## Exercice
Recopiez à l'identique, dans l'extrait sur le pneuma et l'odeur, tout le passage qui va de « Tout cela se » jusqu'à « 23, p.155) [5]. ».

## Extrait source

-------------------------

Tout ce passage est d'ailleurs exprimé dans l'imagerie de l'odeur. Si l'on voulait faire une étude exhaustive et attentive de la notion de "pneuma" dans les premiers siècles, il faudrait tout un chapitre sur le pneuma comme étant le "souffle odorant". Il y a là toute une symbologie de l'odeur, toute une dialectique aussi des rapports entre l'odeur et la lumière, ou si vous voulez, entre l'œil et le nez. Et c'est tout le thème de l'odeur de Dieu, une certaine odeur de divinité qui est conférée, qui existe avant la parution claire de la lumière[2].
À propos de l'odeur il faudrait, comme nous ne pouvons le développer ici, étudier cette notion de façon très réaliste, dans le christianisme orthodoxe surtout, soit par rapport à la chrismation (donc au baptême), étant donné qu'elle est faite par une huile ou par un "myrrhon" qui embaume, soit par rapport à l'eucharistie, étant donné que l'eucharistie est originellement la louange, et que les symboliques de la louange et de l'odeur sont extrêmement mêlées dans les tous premiers siècles.
Tout cela se situe avant l'expérience de la connaissance définitive, avant l'apparition de la lumière, laquelle est décrite dans les Extraits de Théodote faits par Clément d'Alexandrie[3] (n° 44)[4]. Théodote est un valentinien dont on ne connaît rien sinon les Extraits que Clément a relevés dans un carnet de notes où il mêle ses notes personnelles et les extraits de ses lectures sur Théodote et sur d'autres auteurs également ; tout cela est donc assez difficile à authentifier. Mais nous avons le parallèle à peu près exact de ce texte chez Irénée, dans sa grande Notice sur le valentinisme de Ptolémée. Voici ce texte (Extraits de Théodote, 44, 1, Sources chrétiennes 23, p.155) [5].
- « Lorsque Sagesse l'aperçut, semblable à la lumière qui l'avait abandonnée – en fait c'est le Christ qui, après lui avoir donné l'odeur, s'était retiré – elle le reconnut (égnoriseïn) – dans ce verbe "re-connaître" il y a le mot gnose, mais notez bien que cette Sagesse n'a jamais vu le Sauveur, c'est-à-dire la lumière qui paraît au troisième jour, cependant c'est justement cela qui la ressaisit : le voyant, elle reconnaît l'Esprit homogène (homoïon) à lui dont elle eût expérience antérieurement, mais cet Esprit elle le ressaisit d'une nouvelle manière.

-------------------------

## Données enregistrées
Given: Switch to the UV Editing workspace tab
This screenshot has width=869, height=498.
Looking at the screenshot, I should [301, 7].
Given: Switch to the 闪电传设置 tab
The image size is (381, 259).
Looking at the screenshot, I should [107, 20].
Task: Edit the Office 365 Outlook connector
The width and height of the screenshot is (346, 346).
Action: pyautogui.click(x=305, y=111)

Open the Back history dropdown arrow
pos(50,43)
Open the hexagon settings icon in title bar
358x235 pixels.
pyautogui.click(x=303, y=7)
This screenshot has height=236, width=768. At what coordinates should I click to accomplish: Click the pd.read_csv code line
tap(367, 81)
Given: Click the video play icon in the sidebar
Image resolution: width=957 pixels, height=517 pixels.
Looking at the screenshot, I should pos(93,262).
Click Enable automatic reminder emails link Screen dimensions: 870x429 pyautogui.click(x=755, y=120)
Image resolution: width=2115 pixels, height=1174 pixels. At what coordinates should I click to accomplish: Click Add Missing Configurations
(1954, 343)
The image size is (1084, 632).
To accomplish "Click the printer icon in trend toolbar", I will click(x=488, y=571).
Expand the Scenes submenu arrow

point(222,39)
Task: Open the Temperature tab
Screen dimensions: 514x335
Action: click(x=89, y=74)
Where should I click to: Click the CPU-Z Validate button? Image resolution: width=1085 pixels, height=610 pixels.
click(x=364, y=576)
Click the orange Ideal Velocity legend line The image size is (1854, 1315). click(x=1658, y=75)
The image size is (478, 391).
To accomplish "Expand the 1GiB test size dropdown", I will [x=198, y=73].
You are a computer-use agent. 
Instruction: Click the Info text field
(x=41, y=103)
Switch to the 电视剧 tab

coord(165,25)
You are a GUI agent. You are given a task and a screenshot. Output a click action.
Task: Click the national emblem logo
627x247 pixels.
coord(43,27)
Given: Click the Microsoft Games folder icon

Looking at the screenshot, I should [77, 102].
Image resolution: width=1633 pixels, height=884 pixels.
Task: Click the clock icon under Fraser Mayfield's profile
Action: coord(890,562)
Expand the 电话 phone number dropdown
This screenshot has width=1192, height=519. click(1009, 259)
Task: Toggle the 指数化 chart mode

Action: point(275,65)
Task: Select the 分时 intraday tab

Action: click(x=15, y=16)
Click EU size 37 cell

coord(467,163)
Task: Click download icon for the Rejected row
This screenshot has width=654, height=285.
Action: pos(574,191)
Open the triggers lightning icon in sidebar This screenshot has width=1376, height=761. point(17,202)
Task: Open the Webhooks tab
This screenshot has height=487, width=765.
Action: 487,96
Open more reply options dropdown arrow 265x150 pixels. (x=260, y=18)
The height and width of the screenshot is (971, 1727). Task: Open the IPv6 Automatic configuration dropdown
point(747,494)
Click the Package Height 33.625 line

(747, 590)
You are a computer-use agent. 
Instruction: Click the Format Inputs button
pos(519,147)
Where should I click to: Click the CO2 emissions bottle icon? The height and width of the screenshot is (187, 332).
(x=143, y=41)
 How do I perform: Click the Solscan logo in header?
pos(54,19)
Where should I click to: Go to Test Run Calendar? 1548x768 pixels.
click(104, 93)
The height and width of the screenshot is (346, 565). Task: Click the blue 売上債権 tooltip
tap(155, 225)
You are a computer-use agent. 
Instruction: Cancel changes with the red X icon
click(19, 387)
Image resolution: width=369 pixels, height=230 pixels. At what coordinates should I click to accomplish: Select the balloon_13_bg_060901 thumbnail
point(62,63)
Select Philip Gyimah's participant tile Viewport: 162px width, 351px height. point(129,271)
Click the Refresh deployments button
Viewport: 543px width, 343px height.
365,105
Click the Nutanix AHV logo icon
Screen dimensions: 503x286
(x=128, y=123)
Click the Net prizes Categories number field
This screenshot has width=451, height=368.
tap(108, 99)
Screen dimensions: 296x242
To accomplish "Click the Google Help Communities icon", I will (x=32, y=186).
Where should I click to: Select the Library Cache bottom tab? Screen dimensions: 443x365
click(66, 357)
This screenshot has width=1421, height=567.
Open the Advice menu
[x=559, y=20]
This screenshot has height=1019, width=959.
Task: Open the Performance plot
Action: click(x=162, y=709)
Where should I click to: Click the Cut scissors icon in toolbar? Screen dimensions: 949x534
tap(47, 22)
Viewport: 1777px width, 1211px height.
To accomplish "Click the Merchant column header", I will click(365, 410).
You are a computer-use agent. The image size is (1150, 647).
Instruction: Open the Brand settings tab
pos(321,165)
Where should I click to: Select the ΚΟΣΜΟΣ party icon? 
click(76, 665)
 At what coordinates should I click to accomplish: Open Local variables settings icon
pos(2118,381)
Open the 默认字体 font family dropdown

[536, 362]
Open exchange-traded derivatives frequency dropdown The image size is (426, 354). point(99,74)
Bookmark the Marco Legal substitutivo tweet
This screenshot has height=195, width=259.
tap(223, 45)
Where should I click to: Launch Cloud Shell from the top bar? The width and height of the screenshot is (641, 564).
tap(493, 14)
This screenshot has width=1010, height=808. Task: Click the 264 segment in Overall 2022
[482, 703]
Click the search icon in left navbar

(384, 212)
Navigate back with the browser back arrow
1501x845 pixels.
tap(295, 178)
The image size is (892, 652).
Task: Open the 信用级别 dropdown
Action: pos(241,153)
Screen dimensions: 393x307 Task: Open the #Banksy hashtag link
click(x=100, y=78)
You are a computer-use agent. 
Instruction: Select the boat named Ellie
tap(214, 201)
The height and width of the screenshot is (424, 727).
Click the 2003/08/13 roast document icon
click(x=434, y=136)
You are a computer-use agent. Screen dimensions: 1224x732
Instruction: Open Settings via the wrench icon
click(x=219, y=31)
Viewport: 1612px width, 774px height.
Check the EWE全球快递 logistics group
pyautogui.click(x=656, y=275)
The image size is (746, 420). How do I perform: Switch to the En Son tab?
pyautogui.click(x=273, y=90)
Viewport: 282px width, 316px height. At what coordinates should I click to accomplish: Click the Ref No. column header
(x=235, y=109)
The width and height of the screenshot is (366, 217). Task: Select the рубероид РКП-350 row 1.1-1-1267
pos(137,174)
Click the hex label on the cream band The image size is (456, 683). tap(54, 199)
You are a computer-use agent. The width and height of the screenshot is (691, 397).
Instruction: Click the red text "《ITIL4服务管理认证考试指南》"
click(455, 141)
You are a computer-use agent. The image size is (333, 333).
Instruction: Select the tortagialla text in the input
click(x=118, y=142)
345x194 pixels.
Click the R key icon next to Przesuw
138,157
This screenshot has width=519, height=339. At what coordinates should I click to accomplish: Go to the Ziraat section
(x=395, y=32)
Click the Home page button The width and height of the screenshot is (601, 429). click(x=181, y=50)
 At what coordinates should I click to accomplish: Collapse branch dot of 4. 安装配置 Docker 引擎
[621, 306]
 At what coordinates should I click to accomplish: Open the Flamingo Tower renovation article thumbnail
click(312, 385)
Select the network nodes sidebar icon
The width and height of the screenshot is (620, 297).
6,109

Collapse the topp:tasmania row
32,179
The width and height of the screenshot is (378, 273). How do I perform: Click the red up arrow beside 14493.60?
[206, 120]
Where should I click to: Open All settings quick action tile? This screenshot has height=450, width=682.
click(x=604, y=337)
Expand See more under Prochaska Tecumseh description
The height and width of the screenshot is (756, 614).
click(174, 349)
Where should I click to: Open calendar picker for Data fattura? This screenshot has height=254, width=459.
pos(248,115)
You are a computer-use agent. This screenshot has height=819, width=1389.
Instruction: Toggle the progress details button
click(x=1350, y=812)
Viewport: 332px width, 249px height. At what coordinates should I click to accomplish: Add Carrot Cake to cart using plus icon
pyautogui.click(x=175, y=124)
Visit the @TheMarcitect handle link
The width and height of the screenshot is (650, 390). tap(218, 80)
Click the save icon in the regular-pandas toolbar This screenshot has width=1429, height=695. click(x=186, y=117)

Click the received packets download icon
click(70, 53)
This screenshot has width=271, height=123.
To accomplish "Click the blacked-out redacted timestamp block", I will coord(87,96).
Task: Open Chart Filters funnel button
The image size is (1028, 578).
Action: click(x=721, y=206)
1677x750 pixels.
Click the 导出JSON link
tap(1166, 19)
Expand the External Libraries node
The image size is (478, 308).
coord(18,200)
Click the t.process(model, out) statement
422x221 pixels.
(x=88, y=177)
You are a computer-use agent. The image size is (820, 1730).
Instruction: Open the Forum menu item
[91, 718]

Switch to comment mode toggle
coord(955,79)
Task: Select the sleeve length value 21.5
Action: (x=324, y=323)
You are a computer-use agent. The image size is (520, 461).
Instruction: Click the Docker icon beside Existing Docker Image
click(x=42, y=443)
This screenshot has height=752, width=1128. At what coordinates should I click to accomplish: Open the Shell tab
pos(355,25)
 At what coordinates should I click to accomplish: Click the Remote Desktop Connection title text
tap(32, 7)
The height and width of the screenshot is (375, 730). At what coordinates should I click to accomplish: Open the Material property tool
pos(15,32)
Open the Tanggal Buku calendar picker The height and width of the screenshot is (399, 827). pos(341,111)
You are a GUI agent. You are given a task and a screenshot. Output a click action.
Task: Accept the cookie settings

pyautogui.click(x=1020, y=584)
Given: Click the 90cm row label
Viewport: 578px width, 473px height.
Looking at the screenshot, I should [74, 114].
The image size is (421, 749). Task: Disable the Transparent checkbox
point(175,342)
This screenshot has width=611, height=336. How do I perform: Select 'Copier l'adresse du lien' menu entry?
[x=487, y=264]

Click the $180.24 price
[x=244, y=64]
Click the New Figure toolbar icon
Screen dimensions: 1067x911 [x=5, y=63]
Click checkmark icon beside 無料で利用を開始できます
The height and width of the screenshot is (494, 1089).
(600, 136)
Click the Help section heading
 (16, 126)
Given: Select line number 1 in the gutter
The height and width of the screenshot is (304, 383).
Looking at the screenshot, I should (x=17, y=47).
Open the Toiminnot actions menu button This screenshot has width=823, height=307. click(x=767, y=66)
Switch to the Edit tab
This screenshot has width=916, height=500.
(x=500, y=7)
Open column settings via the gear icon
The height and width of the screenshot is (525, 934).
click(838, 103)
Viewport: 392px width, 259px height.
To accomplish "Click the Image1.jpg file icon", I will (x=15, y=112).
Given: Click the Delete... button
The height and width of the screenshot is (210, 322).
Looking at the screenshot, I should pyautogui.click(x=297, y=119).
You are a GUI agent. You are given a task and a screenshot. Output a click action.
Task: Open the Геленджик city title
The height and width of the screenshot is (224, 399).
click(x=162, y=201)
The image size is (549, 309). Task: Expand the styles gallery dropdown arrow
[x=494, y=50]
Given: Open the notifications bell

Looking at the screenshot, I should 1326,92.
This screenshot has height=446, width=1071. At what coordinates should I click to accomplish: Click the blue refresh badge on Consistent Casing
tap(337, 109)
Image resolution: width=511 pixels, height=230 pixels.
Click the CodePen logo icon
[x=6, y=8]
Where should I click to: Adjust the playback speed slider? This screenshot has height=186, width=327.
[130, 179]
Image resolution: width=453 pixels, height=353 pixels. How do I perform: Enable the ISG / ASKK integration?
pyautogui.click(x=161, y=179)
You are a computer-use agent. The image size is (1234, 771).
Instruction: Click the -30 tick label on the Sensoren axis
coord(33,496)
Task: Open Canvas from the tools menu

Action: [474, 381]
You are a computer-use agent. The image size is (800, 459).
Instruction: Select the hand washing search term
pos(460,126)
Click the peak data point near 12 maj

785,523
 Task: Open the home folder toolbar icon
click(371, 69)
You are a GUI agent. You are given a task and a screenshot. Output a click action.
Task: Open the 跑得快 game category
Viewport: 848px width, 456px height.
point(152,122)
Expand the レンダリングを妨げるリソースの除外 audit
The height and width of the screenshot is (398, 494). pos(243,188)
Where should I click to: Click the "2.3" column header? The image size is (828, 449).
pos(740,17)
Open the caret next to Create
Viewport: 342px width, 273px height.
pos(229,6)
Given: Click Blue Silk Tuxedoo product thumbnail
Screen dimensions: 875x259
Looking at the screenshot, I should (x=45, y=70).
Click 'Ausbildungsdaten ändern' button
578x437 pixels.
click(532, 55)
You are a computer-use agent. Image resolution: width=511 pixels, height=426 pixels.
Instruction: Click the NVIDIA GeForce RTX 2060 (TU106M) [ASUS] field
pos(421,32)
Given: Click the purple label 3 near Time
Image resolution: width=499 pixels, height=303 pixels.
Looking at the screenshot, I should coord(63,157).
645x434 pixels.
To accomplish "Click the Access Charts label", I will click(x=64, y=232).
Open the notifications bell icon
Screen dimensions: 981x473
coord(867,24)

-------------------------

## Corrigé complet
Tout cela se situe avant l'expérience de la connaissance définitive, avant l'apparition de la lumière, laquelle est décrite dans les Extraits de Théodote faits par Clément d'Alexandrie[3] (n° 44)[4]. Théodote est un valentinien dont on ne connaît rien sinon les Extraits que Clément a relevés dans un carnet de notes où il mêle ses notes personnelles et les extraits de ses lectures sur Théodote et sur d'autres auteurs également ; tout cela est donc assez difficile à authentifier. Mais nous avons le parallèle à peu près exact de ce texte chez Irénée, dans sa grande Notice sur le valentinisme de Ptolémée. Voici ce texte (Extraits de Théodote, 44, 1, Sources chrétiennes 23, p.155) [5].